Aries: You don’t have much at stake in the grand scheme of things, but you’re a power player in the small schemes. Just remember, don’t take candy from a baby if the mom has her iPhone out and can plaster your butt all over the Internet.
Taurus: When you feel very small, take comfort that tiny things have great power. Ants can carry off a picnic and chiggers can make a grown man twitch and strip. Go forth and annoy someone today.
Gemini: You receive a message from your past on Thursday. Listen to what it says and be glad it’s not an overdue cable bill.
Cancer: Feeling stuck in your life? Relax. It’s the ultimate thrill ride, and you’re just clicking up to the top. Keep your elbows and have that barf bag ready.
Leo: People think you’re harmless because you shaved your mane. They don’t realize it just makes you quieter when sneaking up on your prey. Be stealthy and they’ll never see you coming around the photocopier.
Virgo: Like He-Man, you have the power, you just don’t have the abs to swing that sword. Do a little jazzercise and you’ll be ready for Castle Grayskull in no time.
Libra: People say still waters run deep, but they don’t know you’re basically a mud puddle. Don’t ruin the illusion; read a few weighty books and you can make your own splash in bigger waters.

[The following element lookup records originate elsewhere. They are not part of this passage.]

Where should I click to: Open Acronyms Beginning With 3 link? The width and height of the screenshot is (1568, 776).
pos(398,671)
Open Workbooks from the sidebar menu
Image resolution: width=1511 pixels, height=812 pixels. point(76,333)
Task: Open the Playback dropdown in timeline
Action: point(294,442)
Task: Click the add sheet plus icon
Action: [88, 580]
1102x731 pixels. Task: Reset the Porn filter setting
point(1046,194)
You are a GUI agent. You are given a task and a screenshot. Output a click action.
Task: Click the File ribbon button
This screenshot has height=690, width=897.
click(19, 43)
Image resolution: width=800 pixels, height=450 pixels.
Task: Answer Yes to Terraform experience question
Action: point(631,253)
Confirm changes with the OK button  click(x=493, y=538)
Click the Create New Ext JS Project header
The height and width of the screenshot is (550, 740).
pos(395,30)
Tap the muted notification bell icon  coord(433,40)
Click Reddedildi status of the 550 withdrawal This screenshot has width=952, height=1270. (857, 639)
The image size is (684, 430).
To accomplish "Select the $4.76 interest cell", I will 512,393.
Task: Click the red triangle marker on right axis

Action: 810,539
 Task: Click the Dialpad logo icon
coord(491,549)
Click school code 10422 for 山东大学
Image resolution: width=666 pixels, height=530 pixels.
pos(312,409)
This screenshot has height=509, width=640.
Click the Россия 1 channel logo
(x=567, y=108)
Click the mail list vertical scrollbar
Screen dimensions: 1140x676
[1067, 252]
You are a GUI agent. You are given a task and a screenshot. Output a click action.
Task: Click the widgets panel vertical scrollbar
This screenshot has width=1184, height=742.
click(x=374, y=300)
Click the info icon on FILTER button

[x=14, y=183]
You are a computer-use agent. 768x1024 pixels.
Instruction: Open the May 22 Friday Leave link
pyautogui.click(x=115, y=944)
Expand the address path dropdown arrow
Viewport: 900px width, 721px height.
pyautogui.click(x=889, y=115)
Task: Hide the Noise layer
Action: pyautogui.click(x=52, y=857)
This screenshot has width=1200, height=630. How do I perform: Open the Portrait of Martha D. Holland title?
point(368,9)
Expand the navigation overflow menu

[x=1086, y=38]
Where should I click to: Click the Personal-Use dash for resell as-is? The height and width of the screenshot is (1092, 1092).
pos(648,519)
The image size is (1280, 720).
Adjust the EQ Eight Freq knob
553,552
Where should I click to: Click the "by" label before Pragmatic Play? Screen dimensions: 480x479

Scorpio: Everyone talks about the weather but no one does anything about it. When you do something about it, they call you a witch. Basically, you just need to hang out with a better class of people.
Sagittarius: Happiness isn’t about the big stuff. It’s in the little moments, like watching the dog lick your mother-in-law’s cup before she pours her coffee into it.
Capricorn: Don’t hide your light under a bushel, that’s a fire hazard. Let it shine responsibly on a flame-proof surface. Better yet, use a glowstick as your light and shake things up whenever you the feel the urge.
Aquarius: In the quiet reflection of the day, you discover the perfect comeback for the person who stole your parking spot. Don’t worry, you’ll get another chance to kick some verbal butt tomorrow. Write it on your hand so you don’t forget.
Pisces: You’re feeling out of place, like a typo on a tattooed librarian. When words fail you, just get your point across with butterflies and strangely appealing Spongebob poses. You’ll fit right in.